On the heels of expanding its marketing call analytics platform last year to provide more insights to help those in sales, e-commerce and customer experience, Invoca is making its first acquisition to widen the net of companies that it targets. The company has acquired DialogTech, a startup that builds tools for marketers to analyze inbound phone calls and other contacts, in what TechCrunch understands to be a $100 million deal.
As part of the transaction, Santa Barbara-based Invoca will be divesting Swydo, a company that Chicago-based DialogTech acquired in 2018. Swydo — originally from The Netherlands — will remain a partner of Invoca’s, the company said.
Invoca has up to now focused on larger consumer-facing enterprises — its customers include the likes of ADT, AutoNation, DISH, TELUS, and The Home Depot — providing them with an AI-based platform that lets their marketing, sales and other teams analyze calls from consumer customers and provide call tracking, coaching, and other insights in real time and in the form of post-call reports to help those teams do their jobs more easily.
Gregg Johnson, Invoca’s CEO and one of growing pool of Salesforce veterans that are reinventing the marketing and sales technology landscape, described DialogTech as “complementary” to what Invoca does, but will specifically help Invoca better target mid-market companies.
The opportunity that both Invoca and DialogTech have identified is that, despite the growth of digital media advertising, social media and other channels for brands to connect to would-be customers, inbound calls remain a very key part of how companies sell goods and services, especially when the sale is of a complex item.
“About 40% to 80% of revenues come through contact centers,” Johnson said. “Brands can do all the retargeting they want but the same strategies in digital don’t work there.”
For those working at the other end of the line, the need for tools to do their jobs better became even more pressing in the last year, a time when customers stayed home and away from physical stores, shifting all of their interactions to virtual and remote channels. Subsequently, they demanded and expected better levels of service there.
“This move enables us to be an even better partner to enterprises and agencies looking to optimize their marketing and drive sales,” said DialogTech CEO, Doug Kofoid, in a statement. “Together as Invoca, our combined company will deliver an unrivaled solution for conversation intelligence, with the most innovative technology, expertise, experience, and resources in our industry.”
The combined business will become one of the bigger “martech” startups focusing on conversational insights, with 2,000 customers, over 300 employees and on track to make more than $100 million this year in revenue. This is, however, just the tip of the iceberg: the conversational intelligence market was estimated to be worth some $4.8 billion in 2020 and is expected to balloon to nearly $14 billion by 2025.

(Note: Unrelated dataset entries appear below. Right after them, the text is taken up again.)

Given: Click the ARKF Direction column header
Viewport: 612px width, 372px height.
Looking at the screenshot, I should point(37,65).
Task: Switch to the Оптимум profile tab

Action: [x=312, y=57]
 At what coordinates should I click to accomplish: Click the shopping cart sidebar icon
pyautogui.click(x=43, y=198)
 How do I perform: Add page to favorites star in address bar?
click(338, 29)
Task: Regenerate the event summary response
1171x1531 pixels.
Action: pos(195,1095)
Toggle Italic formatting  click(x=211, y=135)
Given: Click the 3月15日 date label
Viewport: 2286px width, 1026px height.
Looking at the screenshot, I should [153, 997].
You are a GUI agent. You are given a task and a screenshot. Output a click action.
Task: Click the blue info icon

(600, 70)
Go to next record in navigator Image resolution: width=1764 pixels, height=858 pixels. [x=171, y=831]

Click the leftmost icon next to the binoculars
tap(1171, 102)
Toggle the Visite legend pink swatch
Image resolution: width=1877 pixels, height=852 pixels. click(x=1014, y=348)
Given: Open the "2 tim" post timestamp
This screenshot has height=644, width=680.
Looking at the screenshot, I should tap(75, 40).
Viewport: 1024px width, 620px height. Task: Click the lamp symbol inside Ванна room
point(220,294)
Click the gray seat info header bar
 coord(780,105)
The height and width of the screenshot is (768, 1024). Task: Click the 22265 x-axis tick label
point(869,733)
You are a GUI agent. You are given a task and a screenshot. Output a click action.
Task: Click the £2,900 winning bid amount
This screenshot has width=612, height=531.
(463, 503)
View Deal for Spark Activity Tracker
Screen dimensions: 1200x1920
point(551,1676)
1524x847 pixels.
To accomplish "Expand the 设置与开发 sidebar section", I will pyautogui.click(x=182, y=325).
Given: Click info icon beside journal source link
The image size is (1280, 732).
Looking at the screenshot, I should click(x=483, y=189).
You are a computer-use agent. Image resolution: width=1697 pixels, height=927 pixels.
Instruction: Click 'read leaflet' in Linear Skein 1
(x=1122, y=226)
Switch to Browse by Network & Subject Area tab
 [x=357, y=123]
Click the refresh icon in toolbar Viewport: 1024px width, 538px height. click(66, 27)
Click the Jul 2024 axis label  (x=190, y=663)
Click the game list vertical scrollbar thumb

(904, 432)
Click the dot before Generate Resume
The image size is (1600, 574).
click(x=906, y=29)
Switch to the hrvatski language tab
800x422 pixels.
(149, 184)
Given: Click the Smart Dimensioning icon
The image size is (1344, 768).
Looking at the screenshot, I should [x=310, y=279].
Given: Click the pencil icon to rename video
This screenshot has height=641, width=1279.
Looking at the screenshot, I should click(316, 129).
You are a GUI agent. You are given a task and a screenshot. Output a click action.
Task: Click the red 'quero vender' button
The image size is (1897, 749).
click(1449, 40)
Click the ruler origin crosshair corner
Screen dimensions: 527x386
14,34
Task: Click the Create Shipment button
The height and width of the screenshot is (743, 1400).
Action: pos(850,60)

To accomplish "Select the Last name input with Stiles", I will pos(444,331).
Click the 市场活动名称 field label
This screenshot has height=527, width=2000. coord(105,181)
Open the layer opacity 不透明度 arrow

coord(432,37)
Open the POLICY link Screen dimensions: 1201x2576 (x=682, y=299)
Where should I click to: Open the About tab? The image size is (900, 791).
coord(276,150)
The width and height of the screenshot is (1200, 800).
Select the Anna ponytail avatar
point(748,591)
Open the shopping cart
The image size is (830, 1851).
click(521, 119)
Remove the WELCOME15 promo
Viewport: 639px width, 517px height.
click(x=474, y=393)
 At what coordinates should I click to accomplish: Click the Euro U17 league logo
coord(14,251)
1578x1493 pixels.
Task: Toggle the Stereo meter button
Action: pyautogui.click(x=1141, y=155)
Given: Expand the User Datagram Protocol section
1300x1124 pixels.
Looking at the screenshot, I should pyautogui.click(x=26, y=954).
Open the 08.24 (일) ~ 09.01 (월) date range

Given how many startups we’ve seen launch in the name of better sales intelligence, it’s likely that this will not be the last piece of consolidation in the area. Combining to expand the functionality of a platform, or to expand the scale and reach of a business, or simply to bring on interesting tech that is easier to acquire than build from scratch, are three areas that will likely drive more M&A.
Invoca last raised funding in October 2019, a $56 million round just ahead of the world shifting into Covid-19 pandemic mode. Johnson confirmed that Invoca — which has to date raised $116 million from Accel, Upfront Ventures, H.I.G. Growth Partners, Morgan Stanley, Salesforce Ventures and others — is in a strong enough position as a business not to need to raise more for this acquisition.
However, I suspect that scaling up like this will help it bid for bigger money and a bigger valuation when it does, as will the fact that peers in the market like Gong (which Johnson described as the “B2B version of Invoca” to me) have seen their valuations catapult in the last year, spurred by the changes in how customers interact with businesses, and sales and marketing can work to better serve them.